[SUPPLIED DATA]
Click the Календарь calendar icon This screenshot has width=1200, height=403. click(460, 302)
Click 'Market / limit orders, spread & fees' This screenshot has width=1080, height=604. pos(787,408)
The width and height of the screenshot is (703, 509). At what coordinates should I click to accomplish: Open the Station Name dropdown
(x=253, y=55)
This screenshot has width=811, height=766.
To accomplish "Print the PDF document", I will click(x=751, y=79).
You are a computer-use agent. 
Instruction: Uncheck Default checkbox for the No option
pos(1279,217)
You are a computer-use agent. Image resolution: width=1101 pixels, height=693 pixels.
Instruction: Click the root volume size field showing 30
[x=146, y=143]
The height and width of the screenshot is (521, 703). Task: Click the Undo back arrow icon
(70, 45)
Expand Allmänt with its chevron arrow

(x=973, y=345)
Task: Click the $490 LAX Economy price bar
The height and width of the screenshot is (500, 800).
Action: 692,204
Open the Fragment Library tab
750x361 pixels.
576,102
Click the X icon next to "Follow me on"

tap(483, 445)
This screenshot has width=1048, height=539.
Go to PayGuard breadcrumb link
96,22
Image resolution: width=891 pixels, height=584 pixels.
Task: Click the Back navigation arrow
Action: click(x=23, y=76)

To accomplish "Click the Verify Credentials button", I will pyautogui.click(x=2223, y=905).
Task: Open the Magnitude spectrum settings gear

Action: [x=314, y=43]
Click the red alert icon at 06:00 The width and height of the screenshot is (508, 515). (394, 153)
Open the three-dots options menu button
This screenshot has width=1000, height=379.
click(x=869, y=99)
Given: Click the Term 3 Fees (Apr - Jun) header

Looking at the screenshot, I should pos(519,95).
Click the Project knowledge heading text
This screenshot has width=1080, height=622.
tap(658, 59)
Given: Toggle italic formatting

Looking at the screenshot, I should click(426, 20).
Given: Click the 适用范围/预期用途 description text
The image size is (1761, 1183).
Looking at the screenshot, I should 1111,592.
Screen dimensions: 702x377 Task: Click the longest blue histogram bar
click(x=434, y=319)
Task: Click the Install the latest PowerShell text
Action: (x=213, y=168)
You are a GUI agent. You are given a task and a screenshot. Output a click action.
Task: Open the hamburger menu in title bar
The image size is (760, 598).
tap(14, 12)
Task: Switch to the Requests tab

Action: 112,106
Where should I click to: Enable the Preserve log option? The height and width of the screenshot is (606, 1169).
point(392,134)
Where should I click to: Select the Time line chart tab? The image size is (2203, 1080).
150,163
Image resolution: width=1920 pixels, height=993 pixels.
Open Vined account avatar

[WHAT NEEDS TO BE DONE] The data are to be transcribed in full, exactly as given.

[RESULT BELOW]
Click the Календарь calendar icon This screenshot has width=1200, height=403. click(460, 302)
Click 'Market / limit orders, spread & fees' This screenshot has width=1080, height=604. pos(787,408)
The width and height of the screenshot is (703, 509). At what coordinates should I click to accomplish: Open the Station Name dropdown
(x=253, y=55)
This screenshot has width=811, height=766.
To accomplish "Print the PDF document", I will click(x=751, y=79).
You are a computer-use agent. 
Instruction: Uncheck Default checkbox for the No option
pos(1279,217)
You are a computer-use agent. Image resolution: width=1101 pixels, height=693 pixels.
Instruction: Click the root volume size field showing 30
[x=146, y=143]
The height and width of the screenshot is (521, 703). Task: Click the Undo back arrow icon
(70, 45)
Expand Allmänt with its chevron arrow

(x=973, y=345)
Task: Click the $490 LAX Economy price bar
The height and width of the screenshot is (500, 800).
Action: 692,204
Open the Fragment Library tab
750x361 pixels.
576,102
Click the X icon next to "Follow me on"

tap(483, 445)
This screenshot has width=1048, height=539.
Go to PayGuard breadcrumb link
96,22
Image resolution: width=891 pixels, height=584 pixels.
Task: Click the Back navigation arrow
Action: click(x=23, y=76)

To accomplish "Click the Verify Credentials button", I will pyautogui.click(x=2223, y=905).
Task: Open the Magnitude spectrum settings gear

Action: [x=314, y=43]
Click the red alert icon at 06:00 The width and height of the screenshot is (508, 515). (394, 153)
Open the three-dots options menu button
This screenshot has width=1000, height=379.
click(x=869, y=99)
Given: Click the Term 3 Fees (Apr - Jun) header

Looking at the screenshot, I should pos(519,95).
Click the Project knowledge heading text
This screenshot has width=1080, height=622.
tap(658, 59)
Given: Toggle italic formatting

Looking at the screenshot, I should click(426, 20).
Given: Click the 适用范围/预期用途 description text
The image size is (1761, 1183).
Looking at the screenshot, I should 1111,592.
Screen dimensions: 702x377 Task: Click the longest blue histogram bar
click(x=434, y=319)
Task: Click the Install the latest PowerShell text
Action: (x=213, y=168)
You are a GUI agent. You are given a task and a screenshot. Output a click action.
Task: Open the hamburger menu in title bar
The image size is (760, 598).
tap(14, 12)
Task: Switch to the Requests tab

Action: 112,106
Where should I click to: Enable the Preserve log option? The height and width of the screenshot is (606, 1169).
point(392,134)
Where should I click to: Select the Time line chart tab? The image size is (2203, 1080).
150,163
Image resolution: width=1920 pixels, height=993 pixels.
Open Vined account avatar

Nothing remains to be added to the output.